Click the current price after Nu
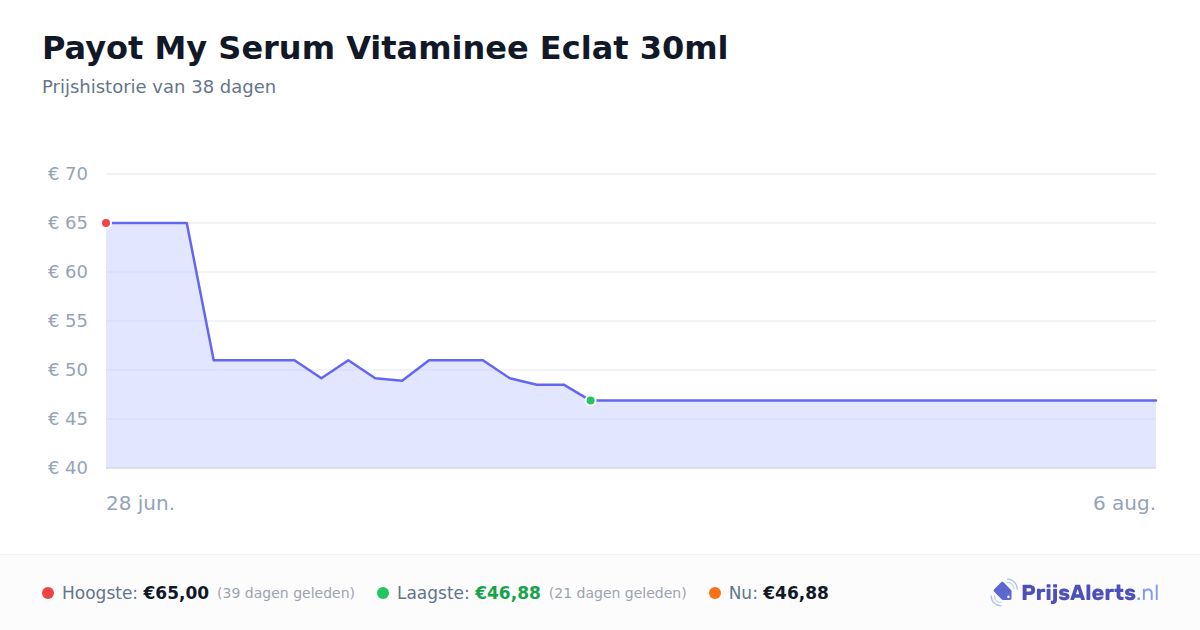Image resolution: width=1200 pixels, height=630 pixels. point(796,593)
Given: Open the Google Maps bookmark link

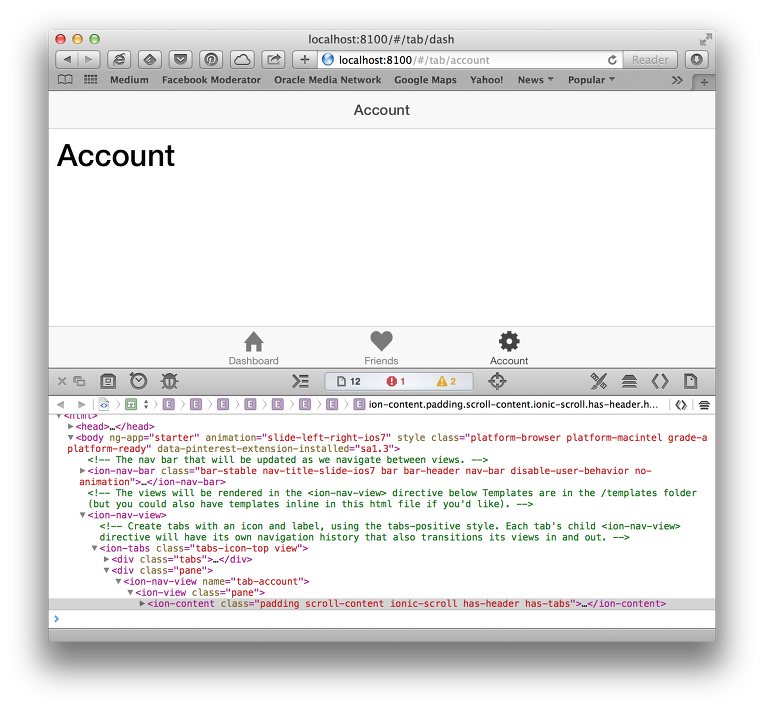Looking at the screenshot, I should (x=425, y=80).
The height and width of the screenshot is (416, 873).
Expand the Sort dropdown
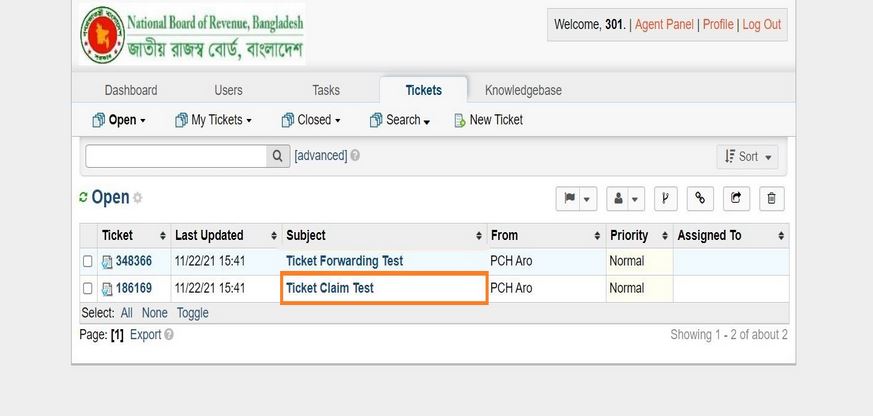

* [Exercise prompt]:
Although the records hold pictures, return only what remains, word for word.

* [Written reply]:
Click the current price after Nu
Image resolution: width=1200 pixels, height=630 pixels. point(796,593)
Given: Open the Google Maps bookmark link

Looking at the screenshot, I should (x=425, y=80).
The height and width of the screenshot is (416, 873).
Expand the Sort dropdown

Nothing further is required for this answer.